- TASK TO COMPLETE -
Copy the stretch of the listing below from the line containing "You are a computer-use agent. Image" through the end of the listing, replacing every "Instruction" with "Command" and leaving all else unchanged.

Stored records:
>> start
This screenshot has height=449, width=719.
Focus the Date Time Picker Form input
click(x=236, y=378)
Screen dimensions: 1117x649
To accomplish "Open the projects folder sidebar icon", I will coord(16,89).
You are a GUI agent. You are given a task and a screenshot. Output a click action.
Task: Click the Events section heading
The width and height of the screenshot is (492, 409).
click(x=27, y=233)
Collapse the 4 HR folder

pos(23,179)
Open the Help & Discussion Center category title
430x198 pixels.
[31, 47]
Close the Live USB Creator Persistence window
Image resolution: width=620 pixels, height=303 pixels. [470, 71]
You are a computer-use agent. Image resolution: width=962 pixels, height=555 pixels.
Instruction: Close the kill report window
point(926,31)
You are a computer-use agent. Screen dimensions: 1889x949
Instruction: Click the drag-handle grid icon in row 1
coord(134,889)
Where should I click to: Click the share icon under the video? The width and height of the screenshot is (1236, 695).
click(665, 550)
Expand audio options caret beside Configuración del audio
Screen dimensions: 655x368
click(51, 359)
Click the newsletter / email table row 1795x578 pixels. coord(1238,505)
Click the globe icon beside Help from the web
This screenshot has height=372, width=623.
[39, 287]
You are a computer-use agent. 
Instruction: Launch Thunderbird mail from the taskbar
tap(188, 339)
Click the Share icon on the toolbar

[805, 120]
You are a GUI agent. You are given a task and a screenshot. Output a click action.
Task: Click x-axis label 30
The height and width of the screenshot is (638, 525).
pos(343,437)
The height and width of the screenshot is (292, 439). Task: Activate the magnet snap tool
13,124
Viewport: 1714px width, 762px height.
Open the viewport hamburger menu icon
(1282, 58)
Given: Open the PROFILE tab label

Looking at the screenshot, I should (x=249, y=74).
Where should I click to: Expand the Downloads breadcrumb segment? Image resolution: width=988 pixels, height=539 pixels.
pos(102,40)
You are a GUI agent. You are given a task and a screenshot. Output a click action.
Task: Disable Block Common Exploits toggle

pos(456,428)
>> end
- EXERCISE OUTPUT -
You are a computer-use agent. Image resolution: width=962 pixels, height=555 pixels.
Command: Close the kill report window
point(926,31)
You are a computer-use agent. Screen dimensions: 1889x949
Command: Click the drag-handle grid icon in row 1
coord(134,889)
Where should I click to: Click the share icon under the video? The width and height of the screenshot is (1236, 695).
click(665, 550)
Expand audio options caret beside Configuración del audio
Screen dimensions: 655x368
click(51, 359)
Click the newsletter / email table row 1795x578 pixels. coord(1238,505)
Click the globe icon beside Help from the web
This screenshot has height=372, width=623.
[39, 287]
You are a computer-use agent. 
Command: Launch Thunderbird mail from the taskbar
tap(188, 339)
Click the Share icon on the toolbar

[805, 120]
You are a GUI agent. You are given a task and a screenshot. Output a click action.
Task: Click x-axis label 30
The height and width of the screenshot is (638, 525).
pos(343,437)
The height and width of the screenshot is (292, 439). Task: Activate the magnet snap tool
13,124
Viewport: 1714px width, 762px height.
Open the viewport hamburger menu icon
(1282, 58)
Given: Open the PROFILE tab label

Looking at the screenshot, I should (x=249, y=74).
Where should I click to: Expand the Downloads breadcrumb segment? Image resolution: width=988 pixels, height=539 pixels.
pos(102,40)
You are a GUI agent. You are given a task and a screenshot. Output a click action.
Task: Disable Block Common Exploits toggle

pos(456,428)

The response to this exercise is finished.